Task details | The answer is the full set of records below, transcribed exactly.

Task input |

╔══

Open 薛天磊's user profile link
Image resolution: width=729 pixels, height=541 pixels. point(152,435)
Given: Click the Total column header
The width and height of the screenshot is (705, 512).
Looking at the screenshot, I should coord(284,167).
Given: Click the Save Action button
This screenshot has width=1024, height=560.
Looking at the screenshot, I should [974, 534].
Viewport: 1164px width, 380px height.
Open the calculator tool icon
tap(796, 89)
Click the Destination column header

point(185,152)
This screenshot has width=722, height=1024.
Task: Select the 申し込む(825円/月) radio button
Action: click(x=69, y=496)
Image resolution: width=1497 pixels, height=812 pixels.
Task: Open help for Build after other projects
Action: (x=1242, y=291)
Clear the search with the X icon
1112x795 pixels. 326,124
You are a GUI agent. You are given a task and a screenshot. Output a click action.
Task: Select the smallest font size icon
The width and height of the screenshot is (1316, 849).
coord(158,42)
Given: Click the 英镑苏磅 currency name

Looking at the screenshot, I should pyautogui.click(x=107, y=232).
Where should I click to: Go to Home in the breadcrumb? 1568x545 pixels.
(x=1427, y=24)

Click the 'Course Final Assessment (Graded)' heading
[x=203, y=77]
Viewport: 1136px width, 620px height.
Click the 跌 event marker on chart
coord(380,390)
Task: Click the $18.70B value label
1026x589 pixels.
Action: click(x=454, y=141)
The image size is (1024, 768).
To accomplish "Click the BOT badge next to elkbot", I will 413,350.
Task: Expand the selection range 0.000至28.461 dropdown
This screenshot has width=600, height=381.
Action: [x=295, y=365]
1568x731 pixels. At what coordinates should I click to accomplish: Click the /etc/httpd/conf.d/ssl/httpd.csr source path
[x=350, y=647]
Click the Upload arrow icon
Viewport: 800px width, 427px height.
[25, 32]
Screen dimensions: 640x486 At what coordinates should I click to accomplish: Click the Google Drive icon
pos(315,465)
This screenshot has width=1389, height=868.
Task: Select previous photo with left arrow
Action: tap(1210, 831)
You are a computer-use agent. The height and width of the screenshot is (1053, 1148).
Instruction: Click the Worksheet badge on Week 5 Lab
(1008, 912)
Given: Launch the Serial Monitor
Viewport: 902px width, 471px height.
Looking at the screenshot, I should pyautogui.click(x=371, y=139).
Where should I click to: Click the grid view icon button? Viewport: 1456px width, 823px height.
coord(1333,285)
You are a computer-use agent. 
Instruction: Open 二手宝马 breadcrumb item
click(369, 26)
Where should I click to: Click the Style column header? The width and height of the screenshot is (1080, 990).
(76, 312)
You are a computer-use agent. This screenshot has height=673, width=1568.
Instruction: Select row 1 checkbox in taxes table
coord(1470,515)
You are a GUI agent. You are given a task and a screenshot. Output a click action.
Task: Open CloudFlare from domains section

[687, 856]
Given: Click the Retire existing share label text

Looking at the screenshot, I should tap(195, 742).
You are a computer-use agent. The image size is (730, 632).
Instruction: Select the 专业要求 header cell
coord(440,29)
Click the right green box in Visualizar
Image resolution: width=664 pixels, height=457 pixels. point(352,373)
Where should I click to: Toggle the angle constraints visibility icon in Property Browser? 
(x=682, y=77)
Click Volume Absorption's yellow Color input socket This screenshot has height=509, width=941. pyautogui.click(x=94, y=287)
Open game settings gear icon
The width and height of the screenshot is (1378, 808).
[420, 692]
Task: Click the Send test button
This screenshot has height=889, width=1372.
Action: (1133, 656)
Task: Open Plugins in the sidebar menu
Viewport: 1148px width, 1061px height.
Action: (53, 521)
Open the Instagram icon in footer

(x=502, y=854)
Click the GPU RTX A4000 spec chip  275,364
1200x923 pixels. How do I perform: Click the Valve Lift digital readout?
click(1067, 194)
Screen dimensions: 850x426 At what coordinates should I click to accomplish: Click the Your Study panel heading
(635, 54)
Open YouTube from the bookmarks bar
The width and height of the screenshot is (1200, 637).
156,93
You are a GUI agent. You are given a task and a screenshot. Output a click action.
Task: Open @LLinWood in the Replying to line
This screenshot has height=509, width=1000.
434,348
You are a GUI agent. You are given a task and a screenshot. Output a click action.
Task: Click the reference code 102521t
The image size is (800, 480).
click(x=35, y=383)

╚══

Result for this exercise |
Open 薛天磊's user profile link
Image resolution: width=729 pixels, height=541 pixels. point(152,435)
Given: Click the Total column header
The width and height of the screenshot is (705, 512).
Looking at the screenshot, I should coord(284,167).
Given: Click the Save Action button
This screenshot has width=1024, height=560.
Looking at the screenshot, I should [974, 534].
Viewport: 1164px width, 380px height.
Open the calculator tool icon
tap(796, 89)
Click the Destination column header

point(185,152)
This screenshot has width=722, height=1024.
Task: Select the 申し込む(825円/月) radio button
Action: click(x=69, y=496)
Image resolution: width=1497 pixels, height=812 pixels.
Task: Open help for Build after other projects
Action: (x=1242, y=291)
Clear the search with the X icon
1112x795 pixels. 326,124
You are a GUI agent. You are given a task and a screenshot. Output a click action.
Task: Select the smallest font size icon
The width and height of the screenshot is (1316, 849).
coord(158,42)
Given: Click the 英镑苏磅 currency name

Looking at the screenshot, I should pyautogui.click(x=107, y=232).
Where should I click to: Go to Home in the breadcrumb? 1568x545 pixels.
(x=1427, y=24)

Click the 'Course Final Assessment (Graded)' heading
[x=203, y=77]
Viewport: 1136px width, 620px height.
Click the 跌 event marker on chart
coord(380,390)
Task: Click the $18.70B value label
1026x589 pixels.
Action: click(x=454, y=141)
The image size is (1024, 768).
To accomplish "Click the BOT badge next to elkbot", I will 413,350.
Task: Expand the selection range 0.000至28.461 dropdown
This screenshot has width=600, height=381.
Action: [x=295, y=365]
1568x731 pixels. At what coordinates should I click to accomplish: Click the /etc/httpd/conf.d/ssl/httpd.csr source path
[x=350, y=647]
Click the Upload arrow icon
Viewport: 800px width, 427px height.
[25, 32]
Screen dimensions: 640x486 At what coordinates should I click to accomplish: Click the Google Drive icon
pos(315,465)
This screenshot has width=1389, height=868.
Task: Select previous photo with left arrow
Action: tap(1210, 831)
You are a computer-use agent. The height and width of the screenshot is (1053, 1148).
Instruction: Click the Worksheet badge on Week 5 Lab
(1008, 912)
Given: Launch the Serial Monitor
Viewport: 902px width, 471px height.
Looking at the screenshot, I should pyautogui.click(x=371, y=139).
Where should I click to: Click the grid view icon button? Viewport: 1456px width, 823px height.
coord(1333,285)
You are a computer-use agent. 
Instruction: Open 二手宝马 breadcrumb item
click(369, 26)
Where should I click to: Click the Style column header? The width and height of the screenshot is (1080, 990).
(76, 312)
You are a computer-use agent. This screenshot has height=673, width=1568.
Instruction: Select row 1 checkbox in taxes table
coord(1470,515)
You are a GUI agent. You are given a task and a screenshot. Output a click action.
Task: Open CloudFlare from domains section

[687, 856]
Given: Click the Retire existing share label text

Looking at the screenshot, I should tap(195, 742).
You are a computer-use agent. The image size is (730, 632).
Instruction: Select the 专业要求 header cell
coord(440,29)
Click the right green box in Visualizar
Image resolution: width=664 pixels, height=457 pixels. point(352,373)
Where should I click to: Toggle the angle constraints visibility icon in Property Browser? 
(x=682, y=77)
Click Volume Absorption's yellow Color input socket This screenshot has height=509, width=941. pyautogui.click(x=94, y=287)
Open game settings gear icon
The width and height of the screenshot is (1378, 808).
[420, 692]
Task: Click the Send test button
This screenshot has height=889, width=1372.
Action: (1133, 656)
Task: Open Plugins in the sidebar menu
Viewport: 1148px width, 1061px height.
Action: (53, 521)
Open the Instagram icon in footer

(x=502, y=854)
Click the GPU RTX A4000 spec chip  275,364
1200x923 pixels. How do I perform: Click the Valve Lift digital readout?
click(1067, 194)
Screen dimensions: 850x426 At what coordinates should I click to accomplish: Click the Your Study panel heading
(635, 54)
Open YouTube from the bookmarks bar
The width and height of the screenshot is (1200, 637).
156,93
You are a GUI agent. You are given a task and a screenshot. Output a click action.
Task: Open @LLinWood in the Replying to line
This screenshot has height=509, width=1000.
434,348
You are a GUI agent. You are given a task and a screenshot. Output a click action.
Task: Click the reference code 102521t
The image size is (800, 480).
click(x=35, y=383)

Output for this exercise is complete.